:: Work request ::
Go to the line holding "950x671 pixels. How" in the data below. Return it and each line after it through the last, exactly, and skip the pictures.

:: Records to process ::

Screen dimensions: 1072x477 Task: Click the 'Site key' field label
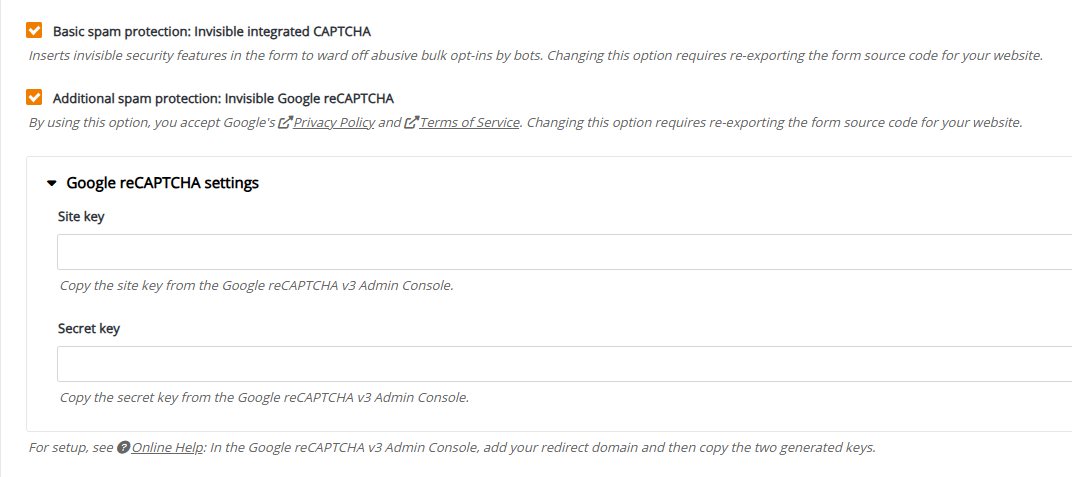[x=81, y=216]
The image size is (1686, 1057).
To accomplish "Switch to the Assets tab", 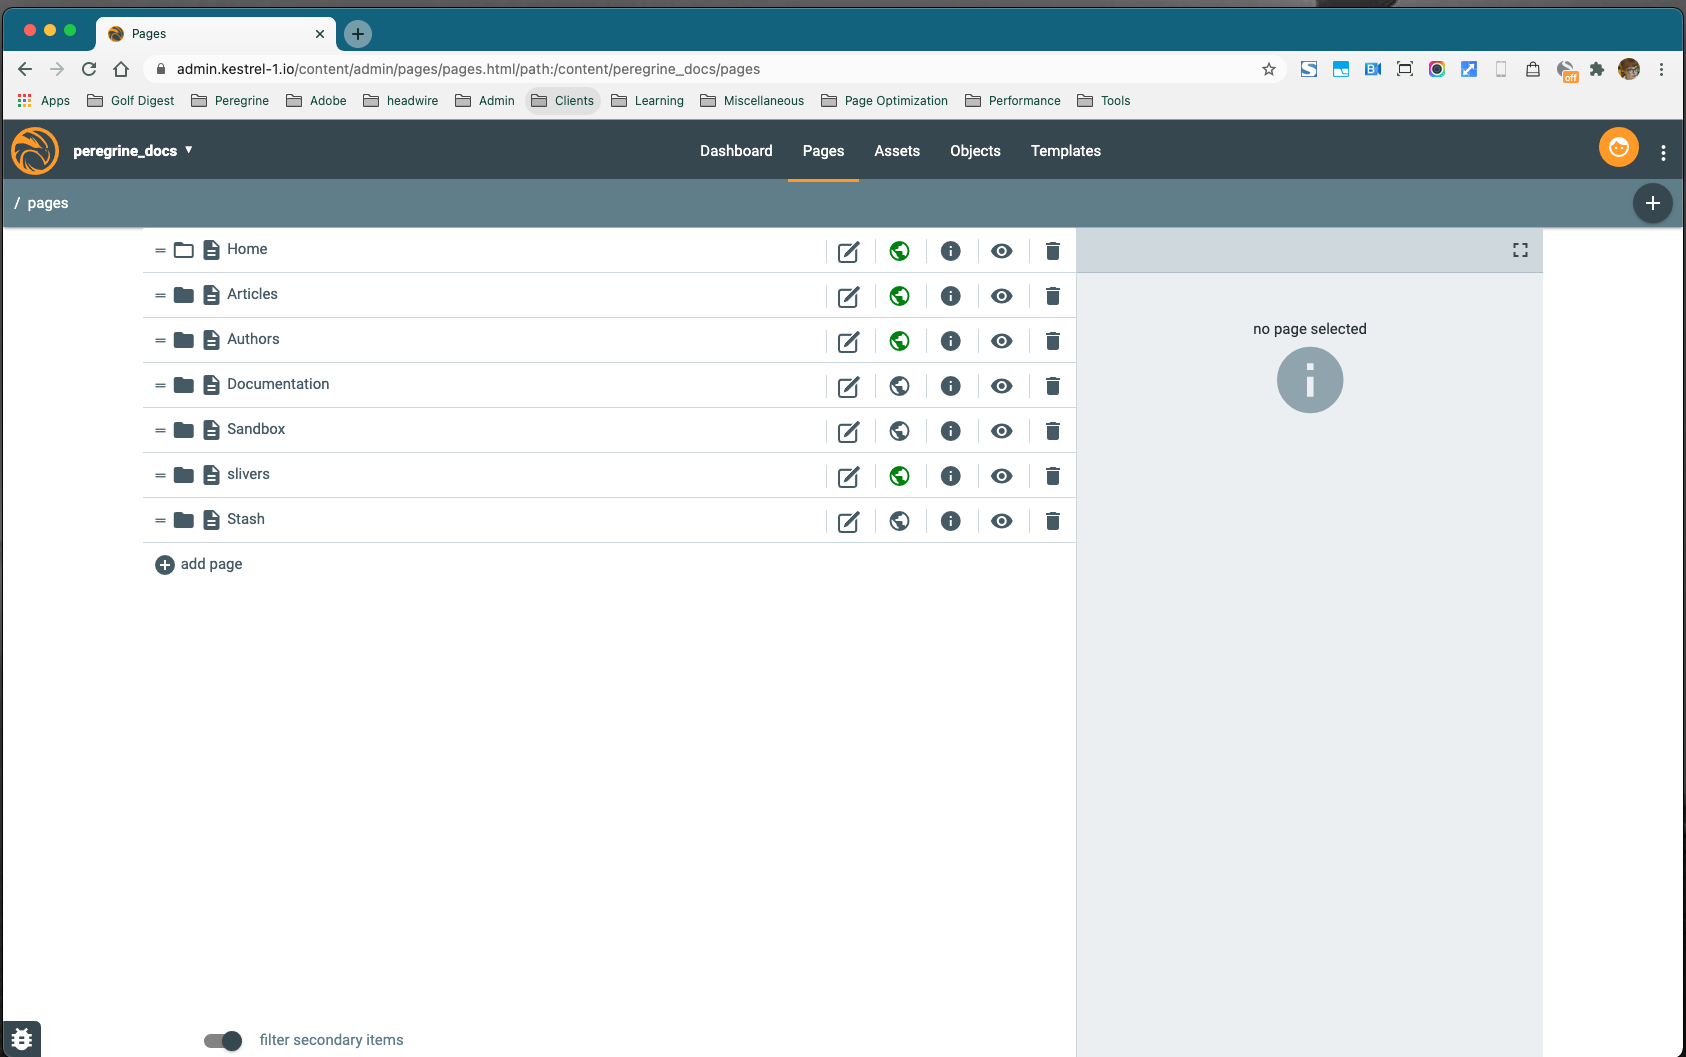I will point(896,151).
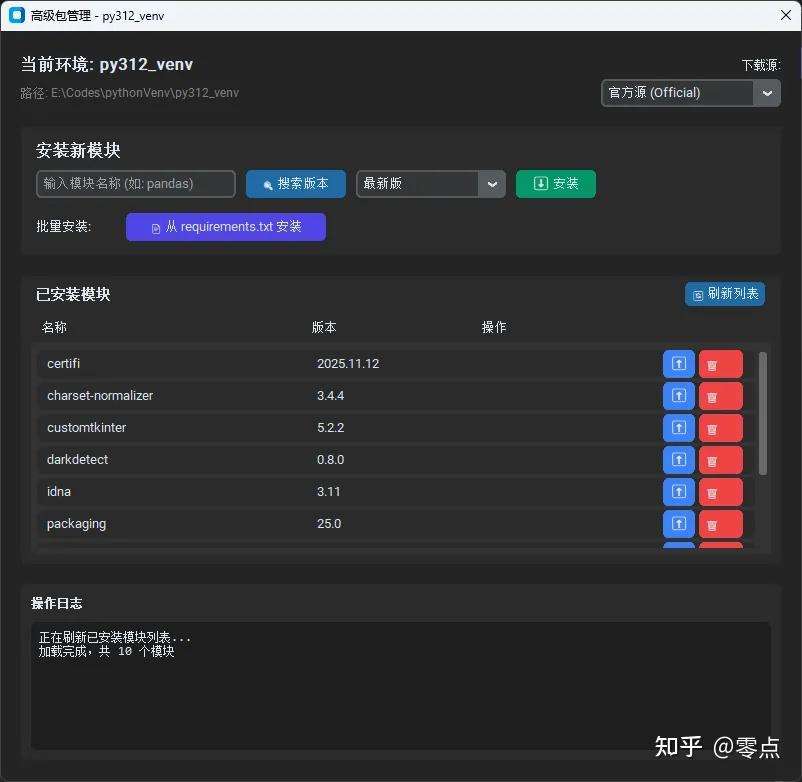Screen dimensions: 802x782
Task: Delete the certifi module via trash icon
Action: pyautogui.click(x=720, y=365)
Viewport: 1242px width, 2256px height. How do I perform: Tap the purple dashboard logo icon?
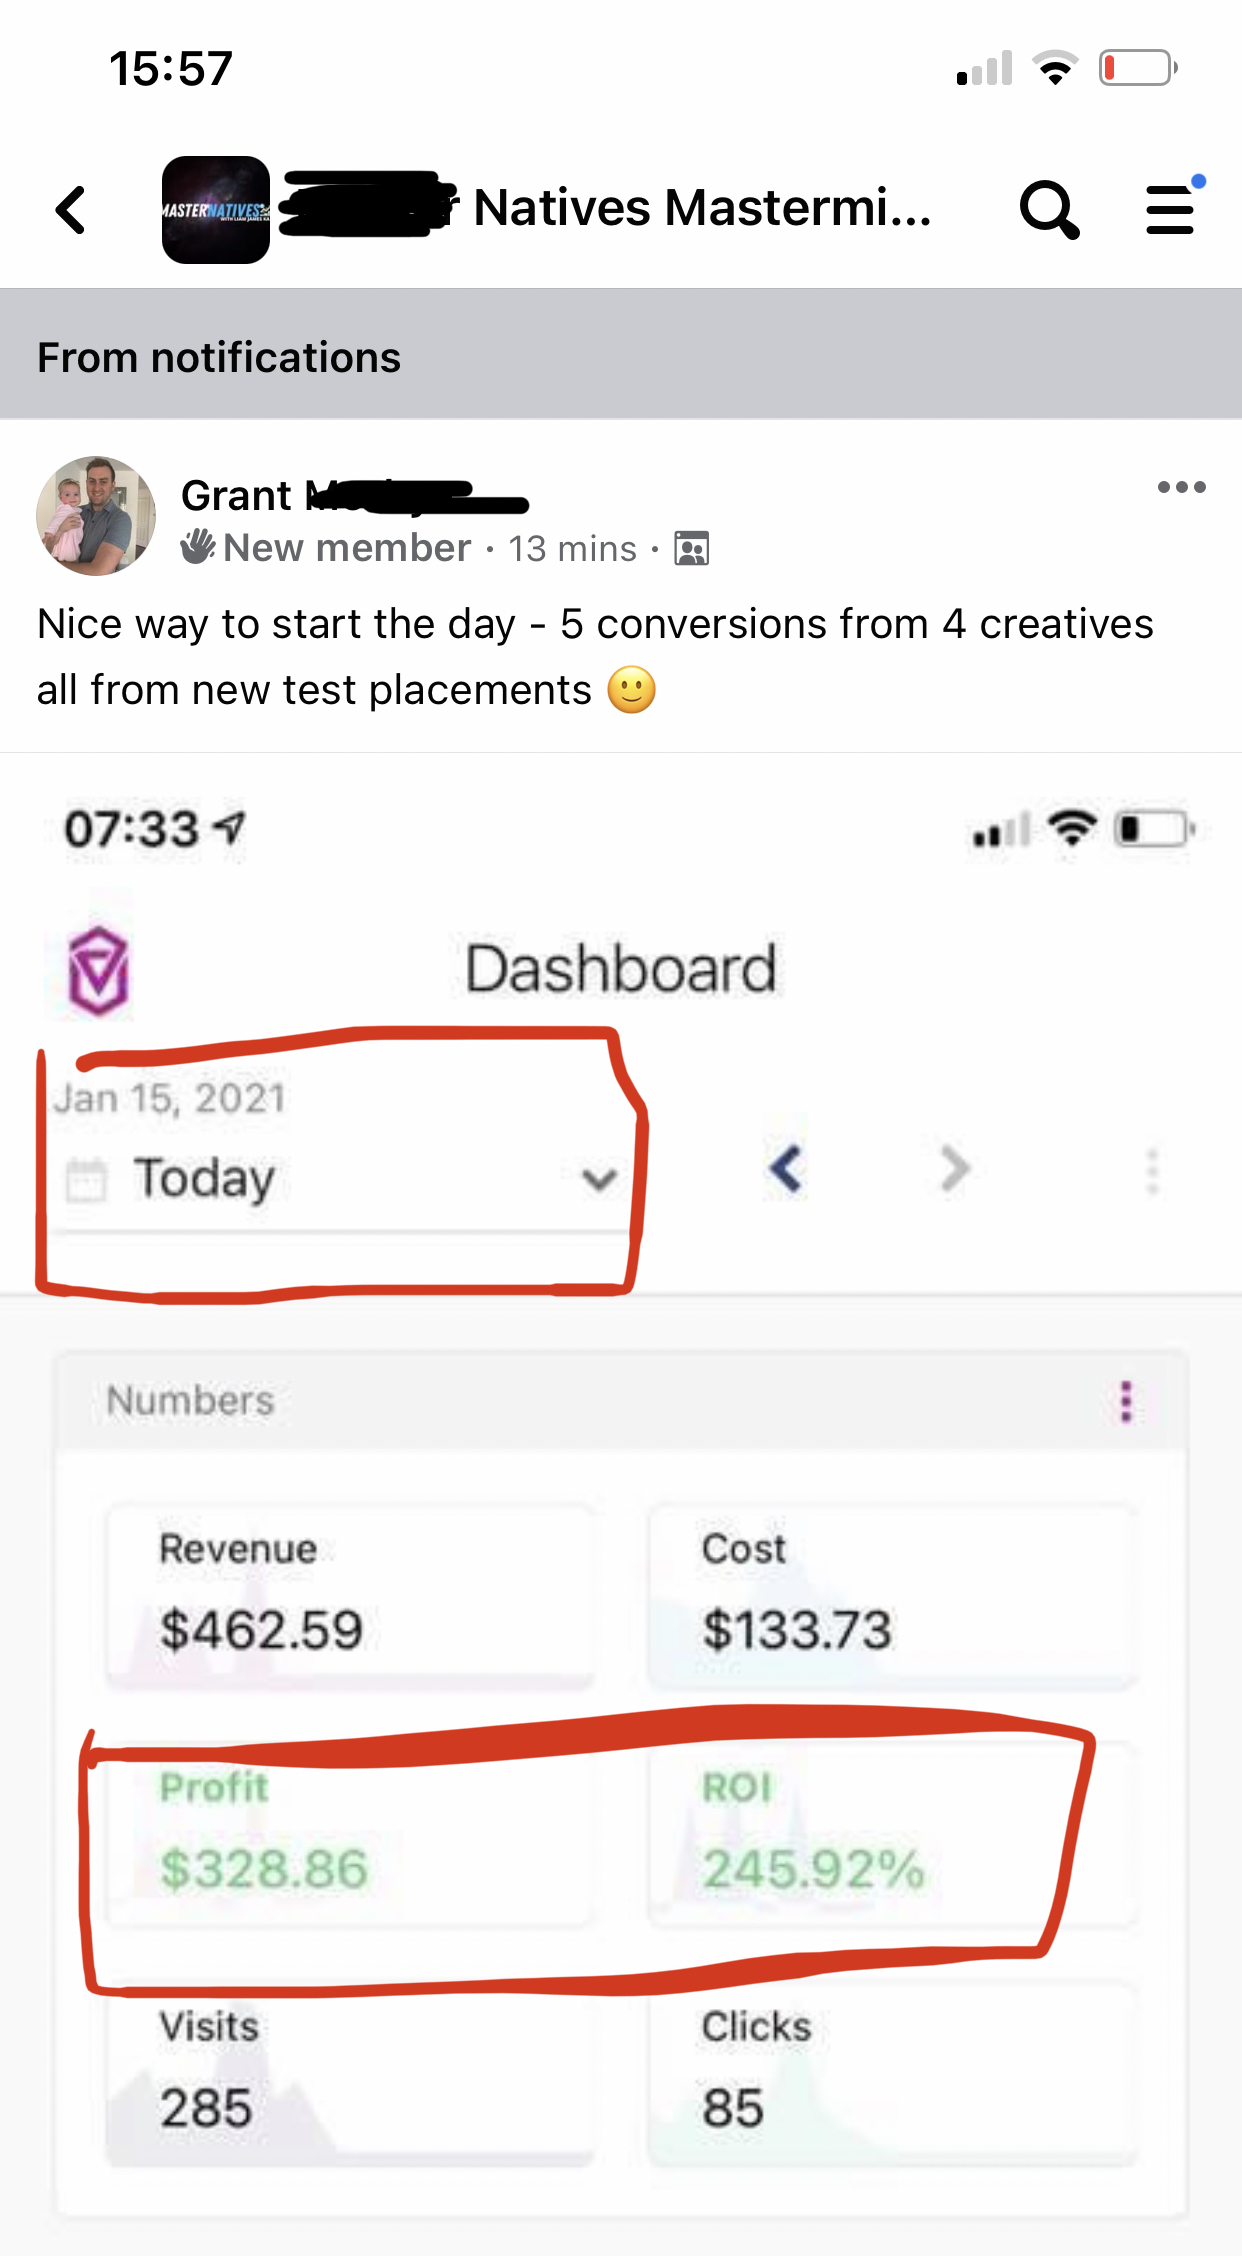click(98, 971)
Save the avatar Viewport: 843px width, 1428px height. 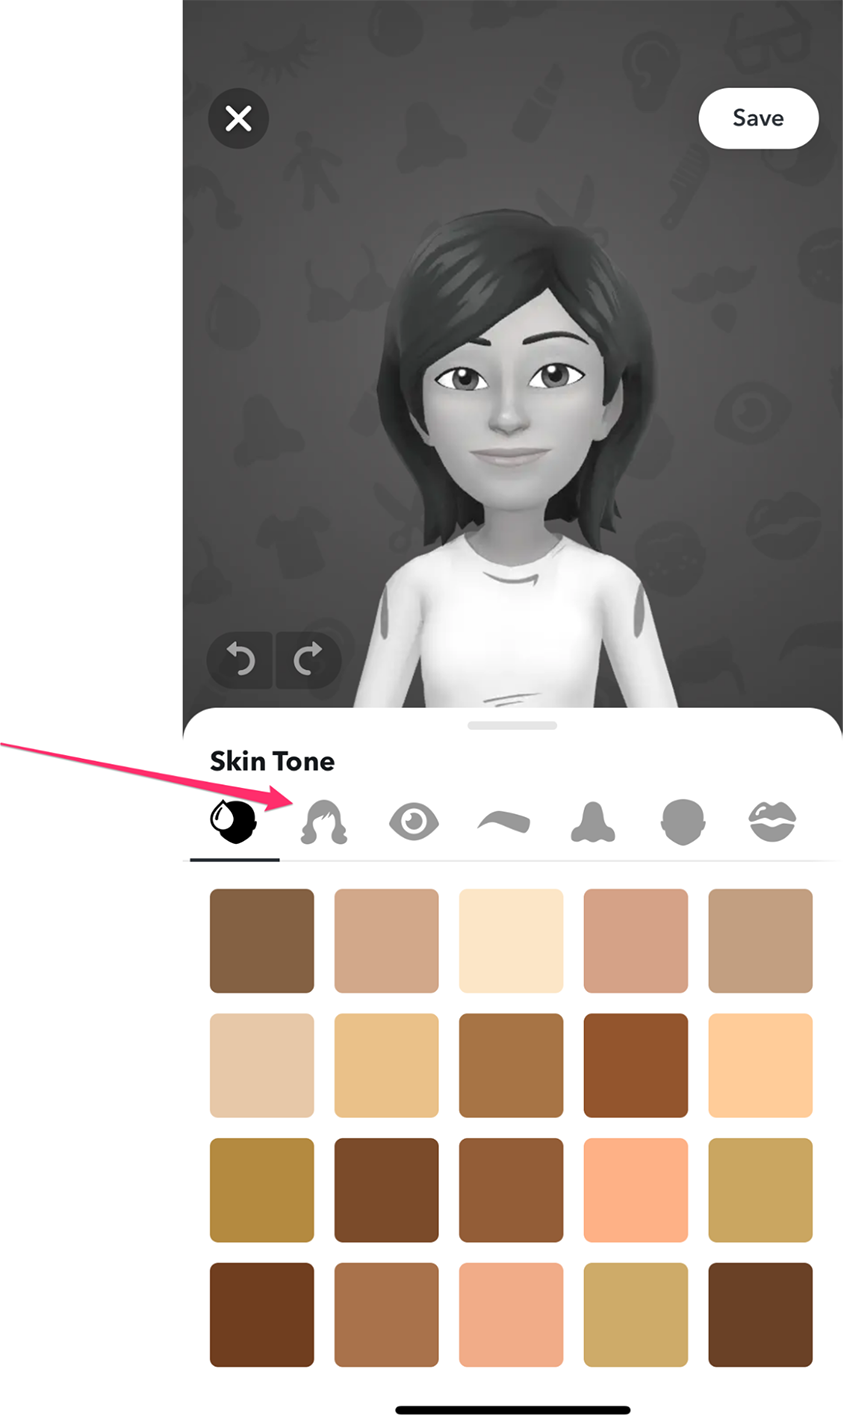(x=758, y=118)
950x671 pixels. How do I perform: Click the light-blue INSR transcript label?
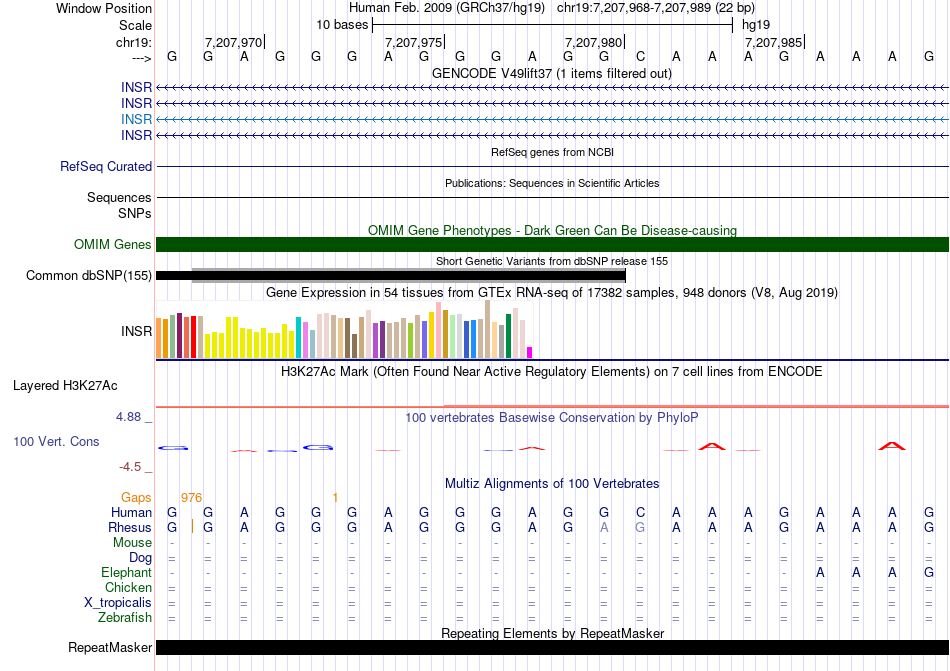point(136,119)
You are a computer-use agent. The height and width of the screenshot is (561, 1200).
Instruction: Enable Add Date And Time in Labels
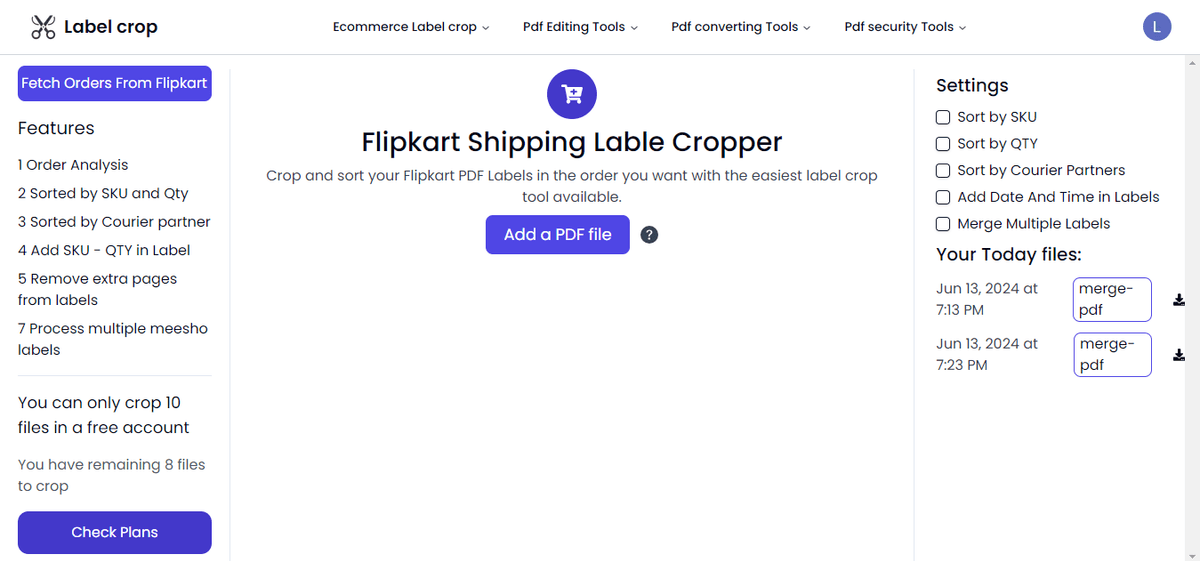pyautogui.click(x=943, y=197)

:: Output for this task ::
950x671 pixels. How do I perform: Click the light-blue INSR transcript label?
point(136,119)
You are a computer-use agent. The height and width of the screenshot is (561, 1200).
Instruction: Enable Add Date And Time in Labels
pyautogui.click(x=943, y=197)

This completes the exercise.